Instructions to follow: All records below must be retyped exactly.

Source material:

--

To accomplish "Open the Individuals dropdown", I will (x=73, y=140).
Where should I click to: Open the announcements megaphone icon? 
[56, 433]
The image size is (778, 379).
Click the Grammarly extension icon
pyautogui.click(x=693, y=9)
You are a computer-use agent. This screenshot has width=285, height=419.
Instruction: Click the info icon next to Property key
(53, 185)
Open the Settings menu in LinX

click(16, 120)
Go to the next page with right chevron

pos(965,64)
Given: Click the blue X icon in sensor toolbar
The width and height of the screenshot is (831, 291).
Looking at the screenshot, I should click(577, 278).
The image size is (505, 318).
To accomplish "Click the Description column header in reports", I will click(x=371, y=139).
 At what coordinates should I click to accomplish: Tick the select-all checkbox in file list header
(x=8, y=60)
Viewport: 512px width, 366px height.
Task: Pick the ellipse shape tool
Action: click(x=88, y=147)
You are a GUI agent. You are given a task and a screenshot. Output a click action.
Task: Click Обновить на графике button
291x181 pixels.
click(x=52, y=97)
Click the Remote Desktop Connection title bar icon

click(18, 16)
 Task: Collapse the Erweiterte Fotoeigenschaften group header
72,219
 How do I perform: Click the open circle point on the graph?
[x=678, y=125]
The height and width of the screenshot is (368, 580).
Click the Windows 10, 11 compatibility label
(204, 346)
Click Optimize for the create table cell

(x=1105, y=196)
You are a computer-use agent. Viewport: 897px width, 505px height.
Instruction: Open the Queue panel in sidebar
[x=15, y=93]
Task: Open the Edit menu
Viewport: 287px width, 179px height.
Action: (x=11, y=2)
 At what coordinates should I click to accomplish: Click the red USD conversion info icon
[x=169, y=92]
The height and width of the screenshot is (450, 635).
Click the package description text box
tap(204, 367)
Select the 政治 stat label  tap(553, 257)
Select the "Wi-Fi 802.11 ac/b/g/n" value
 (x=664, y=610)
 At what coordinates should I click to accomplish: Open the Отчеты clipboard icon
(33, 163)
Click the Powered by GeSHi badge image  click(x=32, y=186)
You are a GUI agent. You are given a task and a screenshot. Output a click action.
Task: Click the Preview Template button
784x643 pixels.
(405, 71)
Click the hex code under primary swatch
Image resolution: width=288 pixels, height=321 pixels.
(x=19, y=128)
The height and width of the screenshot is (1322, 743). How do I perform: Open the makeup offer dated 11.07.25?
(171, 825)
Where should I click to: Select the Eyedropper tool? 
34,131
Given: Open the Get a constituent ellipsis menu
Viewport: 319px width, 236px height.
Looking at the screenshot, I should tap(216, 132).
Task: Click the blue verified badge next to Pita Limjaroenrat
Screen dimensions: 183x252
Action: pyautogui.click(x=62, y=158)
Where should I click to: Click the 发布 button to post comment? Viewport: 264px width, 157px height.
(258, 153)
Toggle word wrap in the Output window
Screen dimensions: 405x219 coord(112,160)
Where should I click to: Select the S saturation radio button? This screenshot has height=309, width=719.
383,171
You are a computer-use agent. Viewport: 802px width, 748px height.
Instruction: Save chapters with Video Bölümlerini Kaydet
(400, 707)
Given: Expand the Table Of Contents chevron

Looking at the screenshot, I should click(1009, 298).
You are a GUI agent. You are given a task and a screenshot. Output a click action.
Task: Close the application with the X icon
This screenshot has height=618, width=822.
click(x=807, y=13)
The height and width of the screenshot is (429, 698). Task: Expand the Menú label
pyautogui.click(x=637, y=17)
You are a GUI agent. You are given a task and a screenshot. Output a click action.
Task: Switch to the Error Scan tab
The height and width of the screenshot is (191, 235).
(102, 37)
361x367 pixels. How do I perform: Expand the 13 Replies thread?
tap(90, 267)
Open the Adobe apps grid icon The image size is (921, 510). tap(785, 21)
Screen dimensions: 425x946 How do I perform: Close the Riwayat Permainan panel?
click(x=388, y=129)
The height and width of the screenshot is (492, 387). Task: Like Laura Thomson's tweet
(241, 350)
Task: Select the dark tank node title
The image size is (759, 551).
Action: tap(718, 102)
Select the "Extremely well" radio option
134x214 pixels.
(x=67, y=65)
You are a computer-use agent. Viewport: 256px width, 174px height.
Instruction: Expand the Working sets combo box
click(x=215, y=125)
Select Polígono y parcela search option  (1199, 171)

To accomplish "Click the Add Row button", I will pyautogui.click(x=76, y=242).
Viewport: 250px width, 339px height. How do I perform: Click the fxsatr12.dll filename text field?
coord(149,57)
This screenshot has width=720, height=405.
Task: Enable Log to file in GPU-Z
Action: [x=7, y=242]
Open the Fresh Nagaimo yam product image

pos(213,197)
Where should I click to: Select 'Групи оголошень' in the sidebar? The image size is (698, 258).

--

Answer section:
To accomplish "Open the Individuals dropdown", I will (x=73, y=140).
Where should I click to: Open the announcements megaphone icon? 
[56, 433]
The image size is (778, 379).
Click the Grammarly extension icon
pyautogui.click(x=693, y=9)
You are a computer-use agent. This screenshot has width=285, height=419.
Instruction: Click the info icon next to Property key
(53, 185)
Open the Settings menu in LinX

click(16, 120)
Go to the next page with right chevron

pos(965,64)
Given: Click the blue X icon in sensor toolbar
The width and height of the screenshot is (831, 291).
Looking at the screenshot, I should click(577, 278).
The image size is (505, 318).
To accomplish "Click the Description column header in reports", I will click(x=371, y=139).
 At what coordinates should I click to accomplish: Tick the select-all checkbox in file list header
(x=8, y=60)
Viewport: 512px width, 366px height.
Task: Pick the ellipse shape tool
Action: click(x=88, y=147)
You are a GUI agent. You are given a task and a screenshot. Output a click action.
Task: Click Обновить на графике button
291x181 pixels.
click(x=52, y=97)
Click the Remote Desktop Connection title bar icon

click(18, 16)
 Task: Collapse the Erweiterte Fotoeigenschaften group header
72,219
 How do I perform: Click the open circle point on the graph?
[x=678, y=125]
The height and width of the screenshot is (368, 580).
Click the Windows 10, 11 compatibility label
(204, 346)
Click Optimize for the create table cell

(x=1105, y=196)
You are a computer-use agent. Viewport: 897px width, 505px height.
Instruction: Open the Queue panel in sidebar
[x=15, y=93]
Task: Open the Edit menu
Viewport: 287px width, 179px height.
Action: (x=11, y=2)
 At what coordinates should I click to accomplish: Click the red USD conversion info icon
[x=169, y=92]
The height and width of the screenshot is (450, 635).
Click the package description text box
tap(204, 367)
Select the 政治 stat label  tap(553, 257)
Select the "Wi-Fi 802.11 ac/b/g/n" value
 (x=664, y=610)
 At what coordinates should I click to accomplish: Open the Отчеты clipboard icon
(33, 163)
Click the Powered by GeSHi badge image  click(x=32, y=186)
You are a GUI agent. You are given a task and a screenshot. Output a click action.
Task: Click the Preview Template button
784x643 pixels.
(405, 71)
Click the hex code under primary swatch
Image resolution: width=288 pixels, height=321 pixels.
(x=19, y=128)
The height and width of the screenshot is (1322, 743). How do I perform: Open the makeup offer dated 11.07.25?
(171, 825)
Where should I click to: Select the Eyedropper tool? 
34,131
Given: Open the Get a constituent ellipsis menu
Viewport: 319px width, 236px height.
Looking at the screenshot, I should tap(216, 132).
Task: Click the blue verified badge next to Pita Limjaroenrat
Screen dimensions: 183x252
Action: pyautogui.click(x=62, y=158)
Where should I click to: Click the 发布 button to post comment? Viewport: 264px width, 157px height.
(258, 153)
Toggle word wrap in the Output window
Screen dimensions: 405x219 coord(112,160)
Where should I click to: Select the S saturation radio button? This screenshot has height=309, width=719.
383,171
You are a computer-use agent. Viewport: 802px width, 748px height.
Instruction: Save chapters with Video Bölümlerini Kaydet
(400, 707)
Given: Expand the Table Of Contents chevron

Looking at the screenshot, I should click(1009, 298).
You are a GUI agent. You are given a task and a screenshot. Output a click action.
Task: Close the application with the X icon
This screenshot has height=618, width=822.
click(x=807, y=13)
The height and width of the screenshot is (429, 698). Task: Expand the Menú label
pyautogui.click(x=637, y=17)
You are a GUI agent. You are given a task and a screenshot. Output a click action.
Task: Switch to the Error Scan tab
The height and width of the screenshot is (191, 235).
(102, 37)
361x367 pixels. How do I perform: Expand the 13 Replies thread?
tap(90, 267)
Open the Adobe apps grid icon The image size is (921, 510). tap(785, 21)
Screen dimensions: 425x946 How do I perform: Close the Riwayat Permainan panel?
click(x=388, y=129)
The height and width of the screenshot is (492, 387). Task: Like Laura Thomson's tweet
(241, 350)
Task: Select the dark tank node title
The image size is (759, 551).
Action: tap(718, 102)
Select the "Extremely well" radio option
134x214 pixels.
(x=67, y=65)
You are a computer-use agent. Viewport: 256px width, 174px height.
Instruction: Expand the Working sets combo box
click(x=215, y=125)
Select Polígono y parcela search option  (1199, 171)

To accomplish "Click the Add Row button", I will pyautogui.click(x=76, y=242).
Viewport: 250px width, 339px height. How do I perform: Click the fxsatr12.dll filename text field?
coord(149,57)
This screenshot has width=720, height=405.
Task: Enable Log to file in GPU-Z
Action: [x=7, y=242]
Open the Fresh Nagaimo yam product image

pos(213,197)
Where should I click to: Select 'Групи оголошень' in the sidebar? The image size is (698, 258).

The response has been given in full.